Considerada a situação a que Israel submete a população de Gaza é possível e, a bem da verdade, inevitável a comparação com outras situações nas quais determinadas comunidades/grupos étnicos foram segregados e submetidos a tratamento cruel, violência e morte.

Assim, adequada analogia do genocídio hoje vivenciado pelo povo palestino com outros massacres perpetrados pelo colonialismo como, por exemplo, os 10 milhões de pessoas negras mortas entre 1885 a 1908 pelo rei Leopoldo II da Bélgica no Congo; o assassinato em 1905 pela Alemanha de 70% da nação Hereró e 50% da nação Namaqua no que hoje é a Namíbia ou o genocídio dos judeus europeus pelo regime nazista.

A declaração de Lula, marcou que todas as políticas, das quais resultem segregação, violência e morte de um determinado contingente de seres humanos em função de seu pertencimento étnico/comunitário, hão de provocar indignação e despertar energias para os interromper e punir os genocidas.

Ocorre que, despido da legitimação que a memória da Shoa lhe conferiu, Israel passará a cada vez mais ser passível de questionamento, tanto da opinião pública em geral quanto da própria comunidade judaica – a qual não há de ser confundida com sua parcela sionista. Em decorrência, ademais da já referida possibilidade de que ganhem legitimidade crescente as campanhas de boicote e desinvestimento é provável, que daqui para frente os dirigentes de deste estado e de seus órgãos de segurança passem a ser chamados a responder por seus crimes.
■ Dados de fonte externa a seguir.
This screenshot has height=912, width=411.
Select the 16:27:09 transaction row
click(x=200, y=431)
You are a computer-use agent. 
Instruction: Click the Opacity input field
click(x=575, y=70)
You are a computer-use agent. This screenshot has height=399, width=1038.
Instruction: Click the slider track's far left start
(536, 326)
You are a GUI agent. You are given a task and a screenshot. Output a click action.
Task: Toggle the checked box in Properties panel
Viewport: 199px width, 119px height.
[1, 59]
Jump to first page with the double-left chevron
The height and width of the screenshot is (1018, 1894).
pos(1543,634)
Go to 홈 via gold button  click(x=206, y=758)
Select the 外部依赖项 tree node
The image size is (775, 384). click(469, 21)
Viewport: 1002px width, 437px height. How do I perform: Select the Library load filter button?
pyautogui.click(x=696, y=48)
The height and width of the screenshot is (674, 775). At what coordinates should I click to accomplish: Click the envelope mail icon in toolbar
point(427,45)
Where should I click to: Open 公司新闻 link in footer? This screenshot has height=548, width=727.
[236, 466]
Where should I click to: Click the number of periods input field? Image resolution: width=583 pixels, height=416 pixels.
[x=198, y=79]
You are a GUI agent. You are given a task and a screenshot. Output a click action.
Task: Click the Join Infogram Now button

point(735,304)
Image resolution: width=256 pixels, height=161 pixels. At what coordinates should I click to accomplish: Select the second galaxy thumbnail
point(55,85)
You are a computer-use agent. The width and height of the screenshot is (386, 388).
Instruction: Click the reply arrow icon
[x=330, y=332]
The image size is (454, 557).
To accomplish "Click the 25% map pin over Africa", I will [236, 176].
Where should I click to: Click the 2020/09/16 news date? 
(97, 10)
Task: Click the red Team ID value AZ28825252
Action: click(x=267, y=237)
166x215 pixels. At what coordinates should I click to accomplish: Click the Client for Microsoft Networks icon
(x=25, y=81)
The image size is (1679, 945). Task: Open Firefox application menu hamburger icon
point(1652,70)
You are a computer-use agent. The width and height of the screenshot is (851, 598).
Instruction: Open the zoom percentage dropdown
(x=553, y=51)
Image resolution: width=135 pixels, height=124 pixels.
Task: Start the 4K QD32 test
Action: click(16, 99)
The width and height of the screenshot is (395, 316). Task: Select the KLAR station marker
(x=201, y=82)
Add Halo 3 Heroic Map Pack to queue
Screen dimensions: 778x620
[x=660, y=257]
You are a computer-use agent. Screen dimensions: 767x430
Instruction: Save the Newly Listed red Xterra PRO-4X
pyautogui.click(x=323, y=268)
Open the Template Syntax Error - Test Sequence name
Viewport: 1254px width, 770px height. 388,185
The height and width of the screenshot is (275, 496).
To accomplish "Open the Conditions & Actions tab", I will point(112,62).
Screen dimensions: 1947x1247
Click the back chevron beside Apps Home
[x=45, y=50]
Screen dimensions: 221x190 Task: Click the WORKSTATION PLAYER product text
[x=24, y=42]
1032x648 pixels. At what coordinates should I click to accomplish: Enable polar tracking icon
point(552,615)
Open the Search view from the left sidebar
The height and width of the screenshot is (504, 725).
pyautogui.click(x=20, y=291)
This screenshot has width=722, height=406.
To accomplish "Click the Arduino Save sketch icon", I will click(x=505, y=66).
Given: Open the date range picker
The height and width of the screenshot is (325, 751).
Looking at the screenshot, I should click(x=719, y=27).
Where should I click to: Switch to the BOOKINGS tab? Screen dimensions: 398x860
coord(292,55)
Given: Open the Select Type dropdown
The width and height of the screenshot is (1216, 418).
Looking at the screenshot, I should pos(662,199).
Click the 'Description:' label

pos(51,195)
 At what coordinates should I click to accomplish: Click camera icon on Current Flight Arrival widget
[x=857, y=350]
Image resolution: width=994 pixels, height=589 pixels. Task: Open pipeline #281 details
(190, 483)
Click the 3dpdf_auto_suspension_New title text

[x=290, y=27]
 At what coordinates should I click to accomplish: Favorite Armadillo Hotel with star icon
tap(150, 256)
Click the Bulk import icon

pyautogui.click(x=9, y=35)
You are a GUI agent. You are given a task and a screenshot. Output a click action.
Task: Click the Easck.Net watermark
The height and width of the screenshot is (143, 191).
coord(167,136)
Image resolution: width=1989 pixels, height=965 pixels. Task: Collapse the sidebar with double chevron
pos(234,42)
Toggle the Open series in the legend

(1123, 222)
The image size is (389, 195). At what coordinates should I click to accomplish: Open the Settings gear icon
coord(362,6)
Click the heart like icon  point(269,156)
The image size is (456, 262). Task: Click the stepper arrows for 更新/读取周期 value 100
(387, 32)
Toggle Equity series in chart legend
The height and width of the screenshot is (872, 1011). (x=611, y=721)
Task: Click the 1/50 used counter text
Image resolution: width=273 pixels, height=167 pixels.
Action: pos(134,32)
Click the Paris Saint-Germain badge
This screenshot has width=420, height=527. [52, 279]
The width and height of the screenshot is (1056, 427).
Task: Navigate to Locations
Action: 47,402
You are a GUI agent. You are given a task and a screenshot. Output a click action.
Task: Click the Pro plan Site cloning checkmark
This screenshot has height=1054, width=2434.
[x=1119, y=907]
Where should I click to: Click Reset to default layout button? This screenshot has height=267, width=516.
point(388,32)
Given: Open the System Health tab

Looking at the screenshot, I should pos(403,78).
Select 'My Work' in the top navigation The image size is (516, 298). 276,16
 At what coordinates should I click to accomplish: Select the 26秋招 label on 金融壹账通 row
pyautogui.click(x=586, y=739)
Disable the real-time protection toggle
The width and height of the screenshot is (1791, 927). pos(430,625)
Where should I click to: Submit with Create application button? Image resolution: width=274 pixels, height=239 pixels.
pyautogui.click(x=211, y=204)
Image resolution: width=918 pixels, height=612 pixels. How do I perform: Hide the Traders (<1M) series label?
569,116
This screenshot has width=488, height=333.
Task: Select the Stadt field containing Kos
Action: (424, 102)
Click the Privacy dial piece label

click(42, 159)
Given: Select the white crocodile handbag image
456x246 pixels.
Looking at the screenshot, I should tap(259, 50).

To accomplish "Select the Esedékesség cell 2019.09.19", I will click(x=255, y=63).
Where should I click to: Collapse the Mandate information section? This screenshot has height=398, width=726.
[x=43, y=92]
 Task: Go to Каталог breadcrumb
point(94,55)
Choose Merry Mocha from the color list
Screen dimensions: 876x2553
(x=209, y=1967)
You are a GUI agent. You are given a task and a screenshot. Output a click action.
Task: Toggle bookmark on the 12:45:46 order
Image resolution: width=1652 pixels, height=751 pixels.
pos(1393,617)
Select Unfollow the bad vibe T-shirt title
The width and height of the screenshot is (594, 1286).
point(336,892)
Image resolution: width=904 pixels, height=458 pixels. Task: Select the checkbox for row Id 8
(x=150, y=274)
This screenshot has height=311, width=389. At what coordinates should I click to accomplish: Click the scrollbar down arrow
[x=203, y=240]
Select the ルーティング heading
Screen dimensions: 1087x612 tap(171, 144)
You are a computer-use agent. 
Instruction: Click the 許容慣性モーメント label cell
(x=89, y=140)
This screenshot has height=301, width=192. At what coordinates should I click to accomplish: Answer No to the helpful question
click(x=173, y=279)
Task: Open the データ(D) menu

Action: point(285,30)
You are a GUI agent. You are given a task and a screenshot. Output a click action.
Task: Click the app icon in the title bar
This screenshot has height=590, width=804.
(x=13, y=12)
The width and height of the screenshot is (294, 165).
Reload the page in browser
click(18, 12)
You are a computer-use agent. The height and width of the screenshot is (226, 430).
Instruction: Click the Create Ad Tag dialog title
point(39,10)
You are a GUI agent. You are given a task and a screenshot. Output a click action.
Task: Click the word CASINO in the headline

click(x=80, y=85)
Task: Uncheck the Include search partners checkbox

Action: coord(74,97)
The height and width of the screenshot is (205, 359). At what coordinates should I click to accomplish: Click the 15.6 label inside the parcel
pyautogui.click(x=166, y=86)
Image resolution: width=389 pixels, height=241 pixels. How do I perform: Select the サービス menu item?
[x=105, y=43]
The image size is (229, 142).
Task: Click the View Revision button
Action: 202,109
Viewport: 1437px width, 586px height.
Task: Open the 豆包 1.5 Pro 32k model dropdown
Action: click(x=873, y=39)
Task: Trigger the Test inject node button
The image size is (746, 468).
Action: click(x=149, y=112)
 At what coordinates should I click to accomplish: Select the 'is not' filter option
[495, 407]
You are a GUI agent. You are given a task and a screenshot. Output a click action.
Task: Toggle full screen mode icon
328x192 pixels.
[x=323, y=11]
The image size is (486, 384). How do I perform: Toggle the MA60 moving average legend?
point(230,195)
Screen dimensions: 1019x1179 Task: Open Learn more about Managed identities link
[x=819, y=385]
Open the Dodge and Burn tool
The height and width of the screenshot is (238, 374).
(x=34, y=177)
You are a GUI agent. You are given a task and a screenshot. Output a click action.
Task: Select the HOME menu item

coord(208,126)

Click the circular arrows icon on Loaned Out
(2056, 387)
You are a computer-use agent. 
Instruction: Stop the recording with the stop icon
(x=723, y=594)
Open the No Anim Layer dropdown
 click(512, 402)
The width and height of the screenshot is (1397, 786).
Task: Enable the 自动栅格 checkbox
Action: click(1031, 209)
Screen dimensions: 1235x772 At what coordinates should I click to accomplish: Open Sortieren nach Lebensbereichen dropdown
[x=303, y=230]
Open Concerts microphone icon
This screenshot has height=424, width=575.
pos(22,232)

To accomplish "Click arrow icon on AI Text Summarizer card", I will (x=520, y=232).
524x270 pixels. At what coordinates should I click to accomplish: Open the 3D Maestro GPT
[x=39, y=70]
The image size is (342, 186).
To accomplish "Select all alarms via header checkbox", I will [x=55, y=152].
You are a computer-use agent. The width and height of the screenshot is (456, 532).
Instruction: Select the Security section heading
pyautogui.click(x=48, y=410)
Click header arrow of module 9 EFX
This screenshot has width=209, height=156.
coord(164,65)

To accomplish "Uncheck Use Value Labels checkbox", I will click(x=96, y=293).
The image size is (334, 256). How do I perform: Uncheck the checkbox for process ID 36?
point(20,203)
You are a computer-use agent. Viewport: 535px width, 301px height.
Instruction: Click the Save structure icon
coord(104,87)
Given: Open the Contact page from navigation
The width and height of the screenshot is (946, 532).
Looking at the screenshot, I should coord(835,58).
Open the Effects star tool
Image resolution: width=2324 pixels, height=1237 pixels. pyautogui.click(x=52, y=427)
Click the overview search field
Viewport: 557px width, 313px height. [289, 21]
A declaração de Lula ao inserir o genocídio do povo palestino na história universal da infâmia foi um duro golpe no uso instrumental da Shoa por Israel e vocalizou o que cada vez mais as pessoas já percebiam: “o rei está nu” e suas mãos manchadas de sangue.

Lúcio Costa é advogado e membro da Associação de Juristas Pela Democracia – AJURD.